**DIRECTIONS**
1 - Please list every person the Sinclair passage mentions by name.
2 - Render this sentence from the Sinclair passage in Spanish: "He was succeeded at Babylon 5 by Captain John Sheridan."

**PAGE EXTRACT**
--- --- ---
When the Babylon 5 space station was established, Sinclair was appointed as the leader by the Minbari race who were responsible for its creation. He was selected over many senior officers, including Colonel Ari Ben Zayn, all of whom had been vetoed by the Minbari.

In Babylon 5 season 2, Sinclair was reassigned as ambassador to Minbar. He was succeeded at Babylon 5 by Captain John Sheridan. As ambassador, he took command of the Rangers. In 2260, Sinclair received a 900-year old letter from himself on Minbar, revealing that he was not the reincarnation of Valen, as the Grey Council believed, but in fact Valen himself. Armed with this knowledge, Sinclair took Babylon 4 back with him 1,000 years to aid the Minbari in their first war against the Shadows and, in so doing, fulfilled Minbari prophecy by becoming the One Who Was. Sinclair uses the Triluminary to transform himself into a Minbari and fulfills the legend about Valen being "a Minbari not born of Minbari."

=== Relationships ===
Sinclair enlisted in EarthForce in 2237. While working as a flight instructor at EarthForce Academy, he met second-year cadet Catherine Sakai. This marked the beginning of a 15 year on-again off-again relationship. Sinclair proposes to Sakai during the season one finale; this episode marks Sinclair and Sakai's final regular appearances in the series.
--- --- ---
Extracted records:

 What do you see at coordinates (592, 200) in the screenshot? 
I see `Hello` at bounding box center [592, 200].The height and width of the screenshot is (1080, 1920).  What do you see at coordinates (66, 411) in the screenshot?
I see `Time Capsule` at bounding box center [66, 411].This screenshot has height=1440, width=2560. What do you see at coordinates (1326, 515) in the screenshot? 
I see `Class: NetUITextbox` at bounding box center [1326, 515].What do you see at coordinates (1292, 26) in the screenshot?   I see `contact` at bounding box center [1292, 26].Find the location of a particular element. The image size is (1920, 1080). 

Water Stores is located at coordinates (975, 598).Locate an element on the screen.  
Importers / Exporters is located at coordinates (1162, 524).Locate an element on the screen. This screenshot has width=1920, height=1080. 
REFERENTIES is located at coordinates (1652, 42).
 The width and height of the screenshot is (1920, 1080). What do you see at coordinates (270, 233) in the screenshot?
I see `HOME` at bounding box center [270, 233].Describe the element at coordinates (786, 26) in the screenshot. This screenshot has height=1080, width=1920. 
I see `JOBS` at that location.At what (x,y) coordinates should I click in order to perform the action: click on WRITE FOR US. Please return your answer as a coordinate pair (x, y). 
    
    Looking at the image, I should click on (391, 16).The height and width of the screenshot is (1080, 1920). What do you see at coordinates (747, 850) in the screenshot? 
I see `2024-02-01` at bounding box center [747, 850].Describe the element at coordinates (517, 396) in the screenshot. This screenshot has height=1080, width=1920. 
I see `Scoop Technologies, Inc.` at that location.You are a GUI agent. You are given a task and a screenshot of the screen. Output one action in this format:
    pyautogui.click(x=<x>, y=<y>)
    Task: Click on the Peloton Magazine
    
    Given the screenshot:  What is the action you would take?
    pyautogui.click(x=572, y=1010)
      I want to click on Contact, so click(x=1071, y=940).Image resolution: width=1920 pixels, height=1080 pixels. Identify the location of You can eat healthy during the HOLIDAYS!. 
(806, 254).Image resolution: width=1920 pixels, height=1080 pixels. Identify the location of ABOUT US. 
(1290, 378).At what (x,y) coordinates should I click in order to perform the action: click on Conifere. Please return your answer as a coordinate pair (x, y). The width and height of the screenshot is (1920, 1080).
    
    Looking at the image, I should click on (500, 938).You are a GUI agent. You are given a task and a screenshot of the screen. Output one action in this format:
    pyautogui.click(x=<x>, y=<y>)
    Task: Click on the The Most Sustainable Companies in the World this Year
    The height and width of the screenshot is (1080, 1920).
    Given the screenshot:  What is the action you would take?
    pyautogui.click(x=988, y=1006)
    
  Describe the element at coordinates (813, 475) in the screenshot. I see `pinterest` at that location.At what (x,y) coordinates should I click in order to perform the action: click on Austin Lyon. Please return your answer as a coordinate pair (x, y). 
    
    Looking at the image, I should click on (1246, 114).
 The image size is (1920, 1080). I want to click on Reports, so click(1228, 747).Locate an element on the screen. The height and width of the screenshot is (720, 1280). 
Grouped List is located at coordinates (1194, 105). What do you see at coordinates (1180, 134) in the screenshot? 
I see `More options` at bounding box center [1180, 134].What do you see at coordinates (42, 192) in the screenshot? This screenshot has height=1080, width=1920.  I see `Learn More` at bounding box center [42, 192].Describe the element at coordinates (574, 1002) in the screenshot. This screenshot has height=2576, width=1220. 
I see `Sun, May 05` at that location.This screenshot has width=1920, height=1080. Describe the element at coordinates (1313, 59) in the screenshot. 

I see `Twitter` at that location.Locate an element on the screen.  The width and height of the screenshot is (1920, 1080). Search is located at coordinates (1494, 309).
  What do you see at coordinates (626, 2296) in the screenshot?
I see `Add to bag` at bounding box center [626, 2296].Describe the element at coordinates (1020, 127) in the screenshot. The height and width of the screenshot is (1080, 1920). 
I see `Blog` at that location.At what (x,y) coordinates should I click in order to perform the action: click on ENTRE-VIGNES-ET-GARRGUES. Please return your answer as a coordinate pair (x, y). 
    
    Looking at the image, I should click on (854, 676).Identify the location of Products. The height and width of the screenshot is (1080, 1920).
--- --- ---
**EXPECTED RESPONSES**
1 - Sinclair, Ari Ben Zayn, John Sheridan, Valen, Catherine Sakai

2 - En Babylon 5 lo sucedió el capitán John Sheridan.